At 9:08 AM -0700 7/11/02, Cliff Click wrote:
>If I see a dead volatile load I can remove the actual load, but
>a volatile ref includes a 'MemBarAcquire' (in HotSpot parlance)
>to help prevent various compiler & hardware reorderings. Can I
>remove the MemBarAcquire as well?
Sorry, but no. It has clearly defined semantics and the acquire
barrier can't be eliminated.
For example, Rob Strom's Optimistic Readers in ECOOP 2001 assumes
volatiles are two-way memory barriers. To work with Java volatiles,
you need to insert some dummy/dead reads and writes. See me email
below.
I can't imagine that you would find many codes with a significant
number of dead volatile reads, unless someone is doing something that
depends upon the memory barrier semantics of dead volatile reads.
Bill
At 3:25 PM -0400 7/6/01, Bill Pugh wrote:
>X-Sender: pugh@savoir.cs.umd.edu (Unverified)
>Date: Fri, 6 Jul 2001 15:25:17 -0400
>To: javamemorymodel@cs.umd.edu
>From: Bill Pugh <pugh@cs.umd.edu>
>Subject: JavaMemoryModel: Roach motel volatile ordering and the
>optimistic readers trans
>Sender: owner-javamemorymodel@cs.umd.edu
>
>At 1:09 PM +1000 6/29/01, David Holmes wrote:
>>It is not clear to me that volatile and monitors should have the same
>>semantics when it comes to reorderings. The basic "roach motel" approach
>>with synchronized blocks works fine (so we've been persuaded :) ) because of
>>the added mutual exclusion. With volatiles there is no mutual exclusion and
>>I am concerned that these ordering rules may inhibit the use of volatile in
>>implementing various wait-free/non-blocking algorithms.
>>
>>As an example, the optimistic readers transform of Strom and Auerbach (ref
>>ECOOP 2001) requires insertion of a dummy volatile read after a volatile
>>write to prevent subsequent non-volatile writes from being performed prior
>>to the volatile write. If volatiles are to be useful as flags in
>>wait-free/non-blocking algorithms then it seems to me that ordering is
>>critical and so volatile accesses should act as code motion barriers in both
>
>
>The load/acquire and store/release semantics for synchronization
>memory accesses has a long history in the architecture community.
>For example, see:
>
>K. Gharachorloo, D. Lenoski, J. Laudon, P. Gibbons, A. Gupta, and
>J.L. Hennessy. Memory consistency and event ordering in scalable
>shared-memory multiprocessors. In Proceedings of the 17th Annual
>International Symposium on Computer Architecture, pages 15--26.
>IEEE, May 1990.
>
>Making volatile read/write be full two directional memory barriers
>will likely at least double the cost of volatile reads on IA-64 and
>Alpha SMPs.
>
>Plus, you don't really need it. Here is an example of Rob's
>optimistic readers idiom (from his paper):
>
>volatile int vno = 0;
>int a,b;
>synchronized void inc(int x) {
> vno++;
> a += x;
> b += x;
> vno++;
> }
>
>/* unsynchronized */
>int prod() {
> int v1 = vno; /* pre-inspect */
> int t1 = a;
> int t2 = b;
> int v2 = vno; /* post-inspect */
> if (v1 == v2 && v1%2 == 0)
> return t1*t2; /* commit */
> else ... /* abort */
> }
>
>Rob's example only works if volatiles are 2-way memory barriers.

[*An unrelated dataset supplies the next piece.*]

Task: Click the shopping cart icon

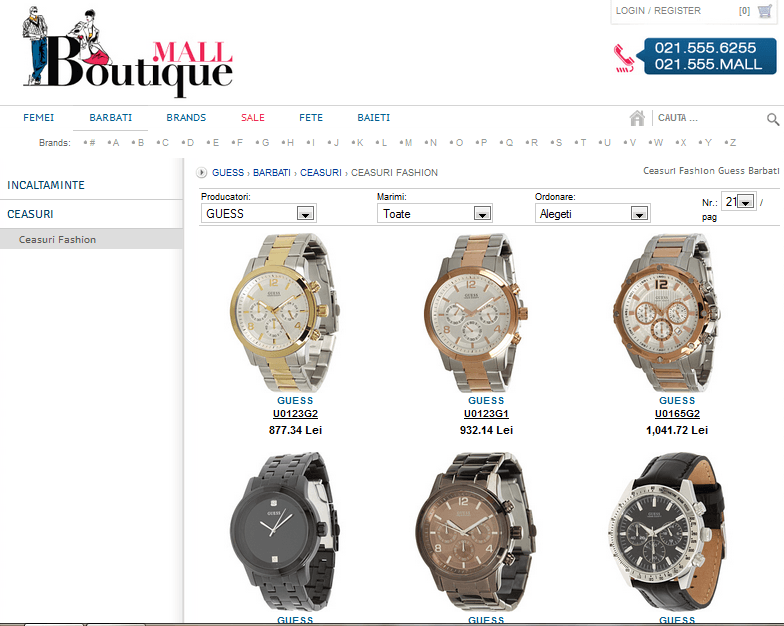Action: click(x=765, y=11)
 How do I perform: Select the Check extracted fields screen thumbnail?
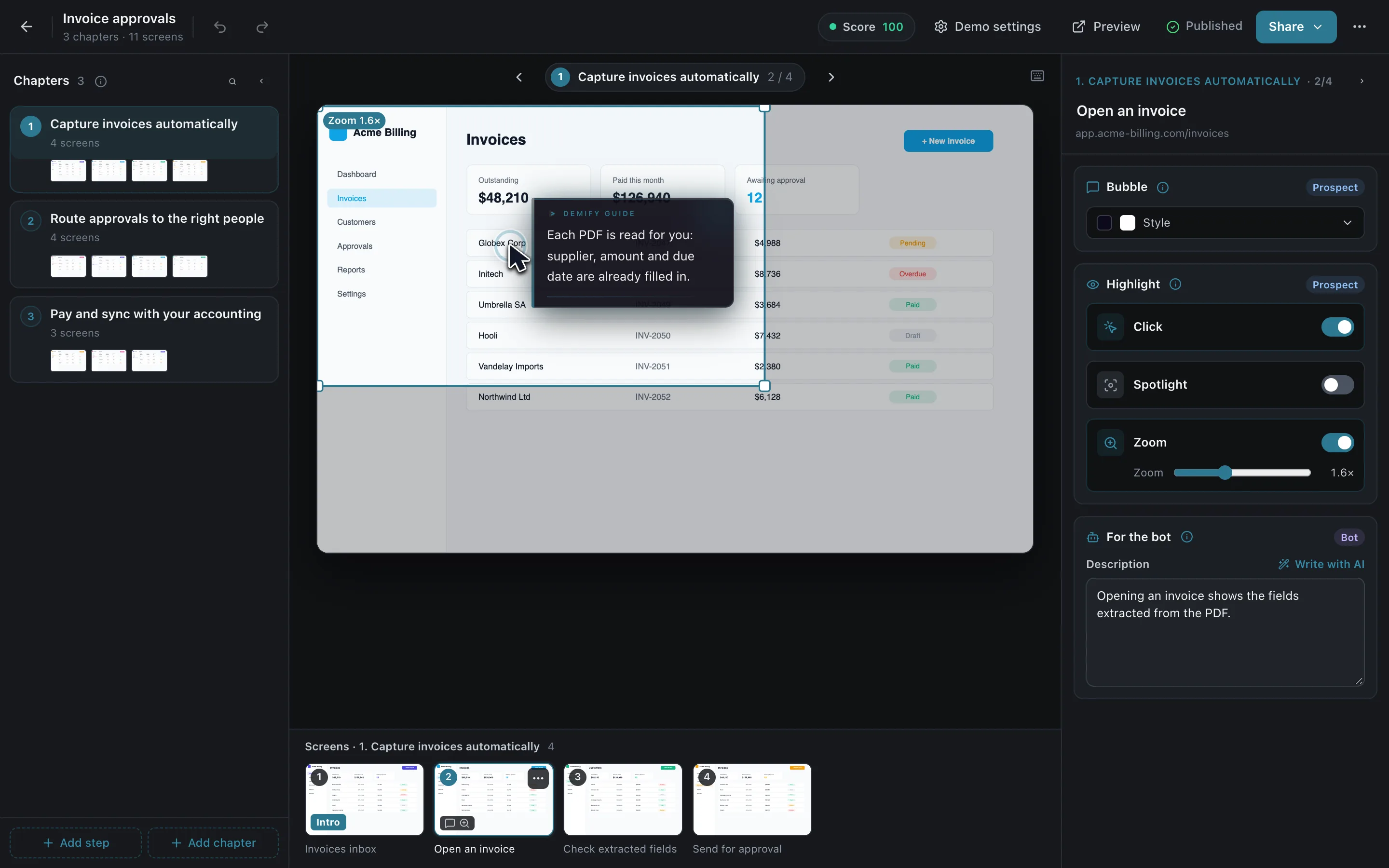point(623,799)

>Here is how you need to change it to make it work for volatiles that
>have load.acquire and st.release semantics:
>
>
>volatile int vno = 0;
>volatile boolean force;
>int a,b;
>synchronized void inc(int x) {
> int oldVersion = vno;
> vno = oldVersion+1;
> boolean ignore = force; /* Don't allow accesses to be hoisted */
> a += x;
> b += x;
> vno = oldVersion+2;
> }
>
>/* unsynchronized */
>int prod() {
> int v1 = vno; /* pre-inspect */
> int t1 = a;
> int t2 = b;
> force = false; /* force all accesses to be committed */
> int v2 = vno; /* post-inspect */
> if (v1 == v2 && v1%2 == 0)
> return t1*t2; /* commit */
> else ... /* abort */
> }
>
>
>If the critical section of call to prod() completes before the
>critical section of a call to inc(), then
> the second read of vno in prod() occurs before
> the first write to vno in inc()
> therefore the write to force in prod() occurs before
> the read of force in inc()
> therefore all the memory accesses in the critical region of prod()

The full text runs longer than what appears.